— start Listed entries —
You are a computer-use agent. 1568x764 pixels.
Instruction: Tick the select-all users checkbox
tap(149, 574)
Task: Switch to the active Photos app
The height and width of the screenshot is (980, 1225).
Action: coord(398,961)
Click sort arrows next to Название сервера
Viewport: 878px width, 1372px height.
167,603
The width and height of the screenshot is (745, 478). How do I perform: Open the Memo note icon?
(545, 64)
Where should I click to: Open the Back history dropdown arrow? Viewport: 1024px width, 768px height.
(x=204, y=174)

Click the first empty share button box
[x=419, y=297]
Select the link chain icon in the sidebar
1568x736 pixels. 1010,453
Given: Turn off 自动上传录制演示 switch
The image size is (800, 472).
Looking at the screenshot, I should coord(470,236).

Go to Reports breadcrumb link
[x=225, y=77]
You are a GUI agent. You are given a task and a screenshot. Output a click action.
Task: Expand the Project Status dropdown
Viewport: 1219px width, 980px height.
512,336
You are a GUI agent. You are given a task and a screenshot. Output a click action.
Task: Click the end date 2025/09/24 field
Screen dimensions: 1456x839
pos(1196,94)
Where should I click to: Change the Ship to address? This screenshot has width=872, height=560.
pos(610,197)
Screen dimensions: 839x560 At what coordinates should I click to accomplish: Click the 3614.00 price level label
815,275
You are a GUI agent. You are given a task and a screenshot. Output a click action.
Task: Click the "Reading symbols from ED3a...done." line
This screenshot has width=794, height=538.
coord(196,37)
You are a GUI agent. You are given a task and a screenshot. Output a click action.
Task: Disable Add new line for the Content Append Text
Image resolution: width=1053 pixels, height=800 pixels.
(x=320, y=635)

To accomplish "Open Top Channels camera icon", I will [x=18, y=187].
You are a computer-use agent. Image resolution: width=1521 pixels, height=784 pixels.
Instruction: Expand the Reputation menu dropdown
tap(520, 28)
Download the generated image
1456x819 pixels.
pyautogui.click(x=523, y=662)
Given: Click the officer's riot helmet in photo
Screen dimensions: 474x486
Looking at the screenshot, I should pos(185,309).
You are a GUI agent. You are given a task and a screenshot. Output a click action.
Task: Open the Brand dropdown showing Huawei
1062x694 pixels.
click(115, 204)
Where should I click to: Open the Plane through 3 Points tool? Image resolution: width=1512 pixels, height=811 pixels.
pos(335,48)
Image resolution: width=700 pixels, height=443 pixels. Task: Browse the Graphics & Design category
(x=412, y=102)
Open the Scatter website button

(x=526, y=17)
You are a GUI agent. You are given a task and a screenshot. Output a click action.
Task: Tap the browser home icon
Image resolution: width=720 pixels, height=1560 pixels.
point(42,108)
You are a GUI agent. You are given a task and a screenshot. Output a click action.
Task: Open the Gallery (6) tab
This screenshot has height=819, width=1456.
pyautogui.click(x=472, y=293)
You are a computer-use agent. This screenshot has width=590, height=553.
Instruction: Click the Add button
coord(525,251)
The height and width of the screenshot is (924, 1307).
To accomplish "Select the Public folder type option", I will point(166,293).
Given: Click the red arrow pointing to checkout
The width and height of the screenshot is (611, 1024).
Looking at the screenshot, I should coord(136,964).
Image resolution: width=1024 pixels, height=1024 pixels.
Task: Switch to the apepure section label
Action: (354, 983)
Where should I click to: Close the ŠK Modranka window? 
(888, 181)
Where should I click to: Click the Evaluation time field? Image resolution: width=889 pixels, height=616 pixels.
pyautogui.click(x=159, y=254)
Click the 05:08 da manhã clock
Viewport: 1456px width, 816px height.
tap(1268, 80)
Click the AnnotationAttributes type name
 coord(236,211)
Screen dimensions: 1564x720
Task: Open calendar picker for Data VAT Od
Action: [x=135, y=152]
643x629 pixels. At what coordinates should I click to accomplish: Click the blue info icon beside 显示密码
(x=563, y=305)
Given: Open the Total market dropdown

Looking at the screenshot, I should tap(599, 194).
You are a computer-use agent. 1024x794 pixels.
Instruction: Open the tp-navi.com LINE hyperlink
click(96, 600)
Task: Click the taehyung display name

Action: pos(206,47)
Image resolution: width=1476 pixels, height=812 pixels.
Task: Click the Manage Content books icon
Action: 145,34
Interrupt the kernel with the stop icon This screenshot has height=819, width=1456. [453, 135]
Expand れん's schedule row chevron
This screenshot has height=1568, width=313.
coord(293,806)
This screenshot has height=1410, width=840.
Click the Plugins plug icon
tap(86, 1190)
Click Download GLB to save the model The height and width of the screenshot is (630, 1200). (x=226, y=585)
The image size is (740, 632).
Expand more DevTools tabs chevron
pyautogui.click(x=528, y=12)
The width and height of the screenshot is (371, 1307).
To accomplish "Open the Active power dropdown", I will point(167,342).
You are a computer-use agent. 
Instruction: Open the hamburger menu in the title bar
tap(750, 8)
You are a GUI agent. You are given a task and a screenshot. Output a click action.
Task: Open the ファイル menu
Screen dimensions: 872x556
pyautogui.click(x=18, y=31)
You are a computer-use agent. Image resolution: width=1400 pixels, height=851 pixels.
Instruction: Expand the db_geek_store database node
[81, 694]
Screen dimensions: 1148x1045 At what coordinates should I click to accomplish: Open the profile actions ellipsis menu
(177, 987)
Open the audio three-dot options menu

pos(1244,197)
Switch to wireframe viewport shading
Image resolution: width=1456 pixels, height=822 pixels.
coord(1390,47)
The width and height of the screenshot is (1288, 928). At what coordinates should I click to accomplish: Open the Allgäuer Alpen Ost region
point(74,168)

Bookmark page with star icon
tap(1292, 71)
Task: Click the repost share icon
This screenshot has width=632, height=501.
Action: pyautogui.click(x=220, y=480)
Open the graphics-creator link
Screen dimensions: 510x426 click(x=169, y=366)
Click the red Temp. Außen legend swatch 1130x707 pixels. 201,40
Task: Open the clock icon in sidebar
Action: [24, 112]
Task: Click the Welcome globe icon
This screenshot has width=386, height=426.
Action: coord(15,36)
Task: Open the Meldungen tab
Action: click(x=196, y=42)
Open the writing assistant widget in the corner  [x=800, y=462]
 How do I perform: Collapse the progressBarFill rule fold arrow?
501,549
— end Listed entries —
▶ **What is needed**:
Retype the data without any changes, from its first line through the line containing "coord(196,37)", with both ends included.

▶ **Answer to the problem**:
You are a computer-use agent. 1568x764 pixels.
Instruction: Tick the select-all users checkbox
tap(149, 574)
Task: Switch to the active Photos app
The height and width of the screenshot is (980, 1225).
Action: coord(398,961)
Click sort arrows next to Название сервера
Viewport: 878px width, 1372px height.
167,603
The width and height of the screenshot is (745, 478). How do I perform: Open the Memo note icon?
(545, 64)
Where should I click to: Open the Back history dropdown arrow? Viewport: 1024px width, 768px height.
(x=204, y=174)

Click the first empty share button box
[x=419, y=297]
Select the link chain icon in the sidebar
1568x736 pixels. 1010,453
Given: Turn off 自动上传录制演示 switch
The image size is (800, 472).
Looking at the screenshot, I should coord(470,236).

Go to Reports breadcrumb link
[x=225, y=77]
You are a GUI agent. You are given a task and a screenshot. Output a click action.
Task: Expand the Project Status dropdown
Viewport: 1219px width, 980px height.
512,336
You are a GUI agent. You are given a task and a screenshot. Output a click action.
Task: Click the end date 2025/09/24 field
Screen dimensions: 1456x839
pos(1196,94)
Where should I click to: Change the Ship to address? This screenshot has width=872, height=560.
pos(610,197)
Screen dimensions: 839x560 At what coordinates should I click to accomplish: Click the 3614.00 price level label
815,275
You are a GUI agent. You are given a task and a screenshot. Output a click action.
Task: Click the "Reading symbols from ED3a...done." line
This screenshot has width=794, height=538.
coord(196,37)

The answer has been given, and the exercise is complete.